Hypercalcemia refers to the condition characterized by an elevated level of calcium in the blood. While calcium is essential for various bodily functions, including bone health, muscle contraction, and nerve signaling, its excess can lead to serious health complications.
Why is Hypercalcemia Significant in Cancer Patients?
Hypercalcemia is a common complication in cancer patients, often indicating a poor prognosis. It occurs in up to 30% of cancer cases, especially among patients with advanced stages of the disease. The most common cancers associated with hypercalcemia include
breast cancer,
lung cancer, and multiple myeloma. This condition is significant because it can exacerbate the patient's symptoms and affect their quality of life.
Humoral Hypercalcemia of Malignancy (HHM): This is the most common cause, where tumor cells secrete parathyroid hormone-related protein (PTHrP), which mimics the action of parathyroid hormone (PTH) and increases calcium levels.
Bone Metastases: Cancers that metastasize to the bone can cause local bone resorption, releasing calcium into the bloodstream.
Vitamin D production by tumors: Some tumors can produce active vitamin D, which increases calcium absorption from the gut.
PTH secretion: Rarely, tumors can secrete actual PTH.
Mild Hypercalcemia: May be asymptomatic or cause nonspecific symptoms like fatigue, nausea, and constipation.
Moderate Hypercalcemia: Can cause more pronounced symptoms such as abdominal pain, dehydration, and confusion.
Severe Hypercalcemia: Can lead to severe complications like kidney stones, arrhythmias, coma, and even death.
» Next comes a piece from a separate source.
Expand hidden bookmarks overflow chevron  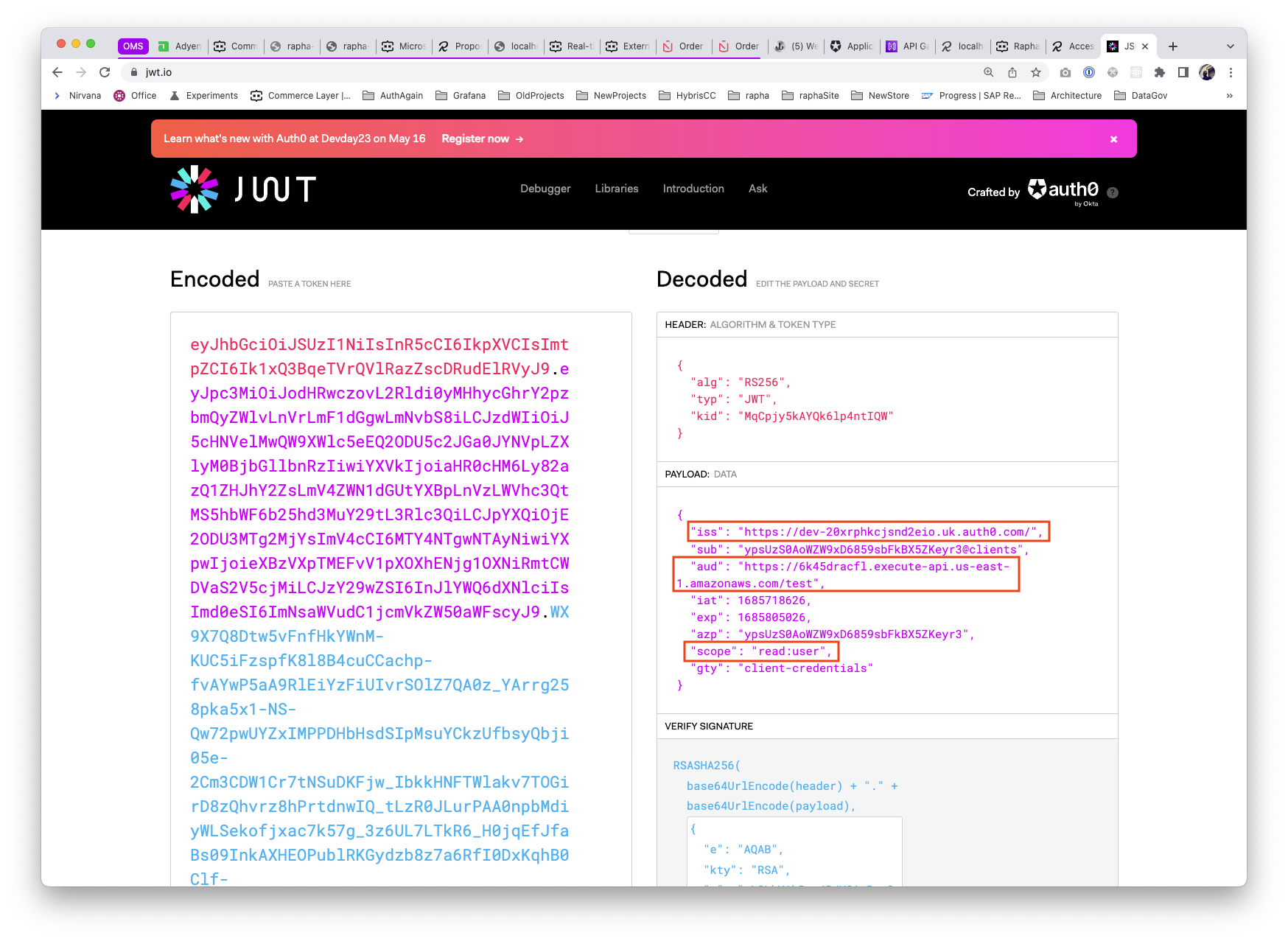tap(1229, 96)
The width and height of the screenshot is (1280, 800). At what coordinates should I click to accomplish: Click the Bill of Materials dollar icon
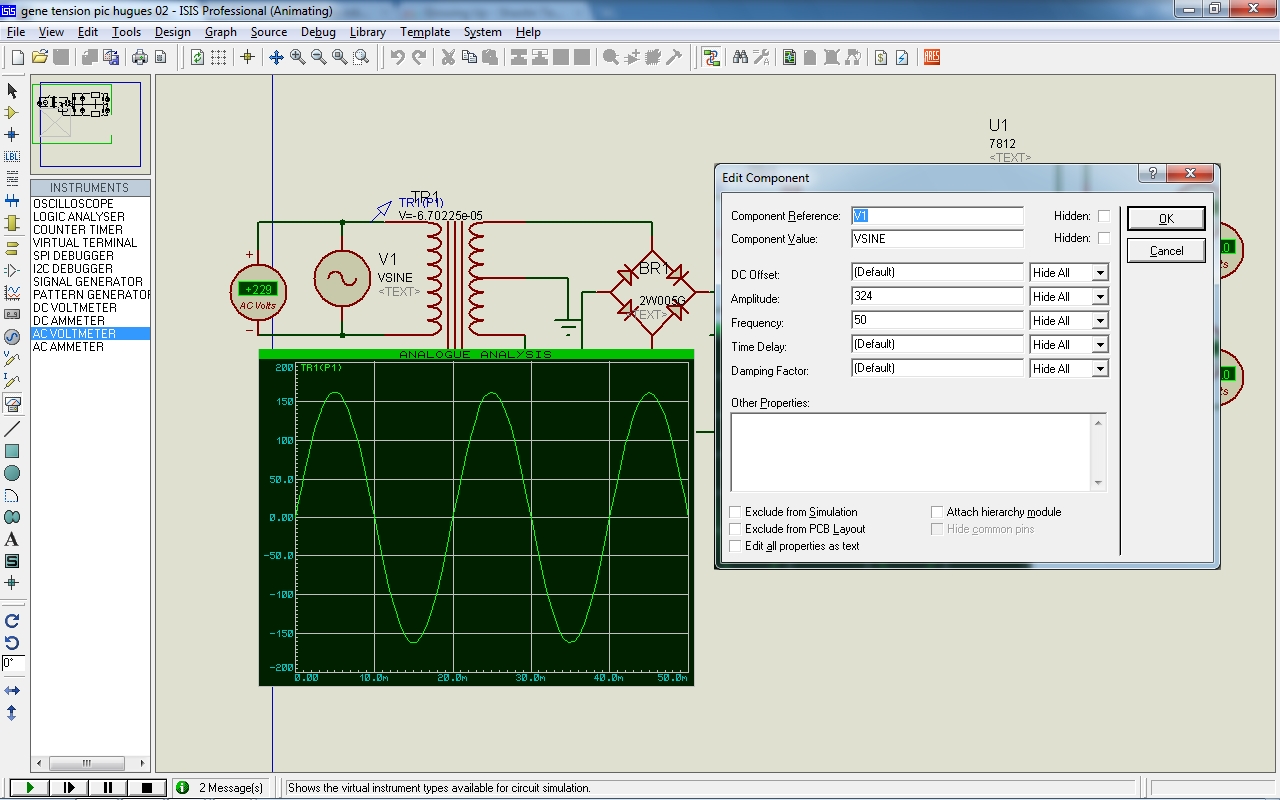tap(880, 57)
How is Hypercalcemia Diagnosed?
Diagnosis involves measuring serum calcium levels. If hypercalcemia is detected, further tests are conducted to understand the underlying cause. This may include measuring PTH, PTHrP, vitamin D levels, and imaging studies to check for bone metastases.
Hydration: Intravenous (IV) fluids are administered to enhance renal calcium excretion.
Bisphosphonates: These drugs inhibit bone resorption and are commonly used to treat hypercalcemia of malignancy.
Calcitonin: This hormone can lower calcium levels quickly but is usually used for short-term management.
Glucocorticoids: Effective in certain types of hypercalcemia, especially those related to vitamin D production by tumors.
Dialysis: Used in severe cases where other treatments are ineffective or contraindicated.
Can Hypercalcemia be Prevented?
Preventive measures are limited but may include regular monitoring of calcium levels in high-risk patients and early treatment of bone metastases. Prophylactic use of bisphosphonates in patients with bone metastases can also help in reducing the risk of hypercalcemia.